= Direction =
Can you give these rows again with "GUI agent" swapped for "desktop agent" throughout and everything else left unchanged?

---

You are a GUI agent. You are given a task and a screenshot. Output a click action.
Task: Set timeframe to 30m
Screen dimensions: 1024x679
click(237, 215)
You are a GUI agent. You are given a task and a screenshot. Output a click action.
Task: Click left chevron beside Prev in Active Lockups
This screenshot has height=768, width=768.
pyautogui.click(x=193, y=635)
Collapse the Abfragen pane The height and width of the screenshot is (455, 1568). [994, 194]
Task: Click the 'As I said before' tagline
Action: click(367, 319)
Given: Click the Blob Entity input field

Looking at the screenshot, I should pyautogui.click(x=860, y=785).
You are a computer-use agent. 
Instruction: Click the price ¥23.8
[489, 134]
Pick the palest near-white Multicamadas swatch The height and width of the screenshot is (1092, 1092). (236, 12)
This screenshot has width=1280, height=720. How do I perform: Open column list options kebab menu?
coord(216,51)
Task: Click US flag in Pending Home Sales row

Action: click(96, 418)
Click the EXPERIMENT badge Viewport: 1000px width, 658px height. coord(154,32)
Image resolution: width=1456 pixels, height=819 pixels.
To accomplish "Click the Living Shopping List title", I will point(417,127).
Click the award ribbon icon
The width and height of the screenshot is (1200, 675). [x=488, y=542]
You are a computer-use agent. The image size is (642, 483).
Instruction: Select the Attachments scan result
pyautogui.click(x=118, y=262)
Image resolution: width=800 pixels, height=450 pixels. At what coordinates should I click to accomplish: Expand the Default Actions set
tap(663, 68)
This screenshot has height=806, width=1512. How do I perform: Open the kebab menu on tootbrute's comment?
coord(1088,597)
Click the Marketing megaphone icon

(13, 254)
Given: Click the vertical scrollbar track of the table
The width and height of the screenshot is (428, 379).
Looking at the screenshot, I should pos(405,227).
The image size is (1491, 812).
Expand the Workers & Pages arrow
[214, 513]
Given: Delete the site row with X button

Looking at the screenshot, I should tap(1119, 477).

---

= Task output =
You are a desktop agent. You are given a task and a screenshot. Output a click action.
Task: Set timeframe to 30m
Screen dimensions: 1024x679
click(237, 215)
You are a desktop agent. You are given a task and a screenshot. Output a click action.
Task: Click left chevron beside Prev in Active Lockups
This screenshot has height=768, width=768.
pyautogui.click(x=193, y=635)
Collapse the Abfragen pane The height and width of the screenshot is (455, 1568). [994, 194]
Task: Click the 'As I said before' tagline
Action: click(367, 319)
Given: Click the Blob Entity input field

Looking at the screenshot, I should pyautogui.click(x=860, y=785).
You are a computer-use agent. 
Instruction: Click the price ¥23.8
[489, 134]
Pick the palest near-white Multicamadas swatch The height and width of the screenshot is (1092, 1092). (236, 12)
This screenshot has width=1280, height=720. How do I perform: Open column list options kebab menu?
coord(216,51)
Task: Click US flag in Pending Home Sales row

Action: click(96, 418)
Click the EXPERIMENT badge Viewport: 1000px width, 658px height. coord(154,32)
Image resolution: width=1456 pixels, height=819 pixels.
To accomplish "Click the Living Shopping List title", I will point(417,127).
Click the award ribbon icon
The width and height of the screenshot is (1200, 675). [x=488, y=542]
You are a computer-use agent. The image size is (642, 483).
Instruction: Select the Attachments scan result
pyautogui.click(x=118, y=262)
Image resolution: width=800 pixels, height=450 pixels. At what coordinates should I click to accomplish: Expand the Default Actions set
tap(663, 68)
This screenshot has height=806, width=1512. How do I perform: Open the kebab menu on tootbrute's comment?
coord(1088,597)
Click the Marketing megaphone icon

(13, 254)
Given: Click the vertical scrollbar track of the table
The width and height of the screenshot is (428, 379).
Looking at the screenshot, I should pos(405,227).
The image size is (1491, 812).
Expand the Workers & Pages arrow
[214, 513]
Given: Delete the site row with X button

Looking at the screenshot, I should tap(1119, 477).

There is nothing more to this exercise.